Novel catalysts for living based on rare-earth metal bisalkyl half-sandwich complexes and homogeneous tandem polymerisation were created. These achievements allowed to create novel polymer architectures, novel random and block copolymers with polar and apolar blocks and polymer product compositions in order to improve matrix/filler adhesion and nanofiller dispersion.
Catalyst were supported on the tectons for in situ (filling) polymerisation to produce nanoparticles coated with polymer, which were used intermediates to obtain novel nanohybrids with high inorganic content. Complex melt processable polyolefin hybrids were designed. NANOHYBRID nanocomposites, with a very small amount (a few weightpercent) of nanometer-scaled anisotropic tectons, combining chemical and physical bonding between nanofiller and matrix were obtained which was a real breakthrough in material's properties.
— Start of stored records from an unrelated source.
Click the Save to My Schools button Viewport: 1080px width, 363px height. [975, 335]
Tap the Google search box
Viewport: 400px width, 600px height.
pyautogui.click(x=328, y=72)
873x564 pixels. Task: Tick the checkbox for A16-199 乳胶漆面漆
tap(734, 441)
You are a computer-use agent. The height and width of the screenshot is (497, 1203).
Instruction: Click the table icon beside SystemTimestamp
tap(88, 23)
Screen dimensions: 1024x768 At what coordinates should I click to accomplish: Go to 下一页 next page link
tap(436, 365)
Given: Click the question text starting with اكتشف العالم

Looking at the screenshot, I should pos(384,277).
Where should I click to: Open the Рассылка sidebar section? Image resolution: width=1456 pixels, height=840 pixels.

Examples of enhanced properties are:
i) Mechanical properties of PE/Dispersal hybrid materials like Young's Modulus and yield stress could be improved without the expense of high elongation at break.
ii) An increase in flexural elastic modulus (FEM) and heat distortion temperature (HDT) the best performance is with no doubt expressed by the Cloisite 15A from Southern Clay Product (50 % enhancement of FEM).
iii) Electrical properties of Nano-composite with CNT increase the electrical conductivity with only 0,2 % of CN.
Among the various applications which were explored in order to assess the capabilities of the NANOHYBRID material those that could be further developed to industrial processes in the medium to long term were:
- Materials design for automotive parts:The realization of an automotive component (interior trim) made of polypropylene (PP) by injection moulding process was optimised.
- Advanced functional materials for communication technology.
- Advanced functional materials for high performance elastomers.
- Polymer MEMS (micro-electro mechanical system) components: The fabrication process of the MOEMS device was optimised introducing the OS1 nanofiller.
- Nanocomposite polyolefin fibres for textile.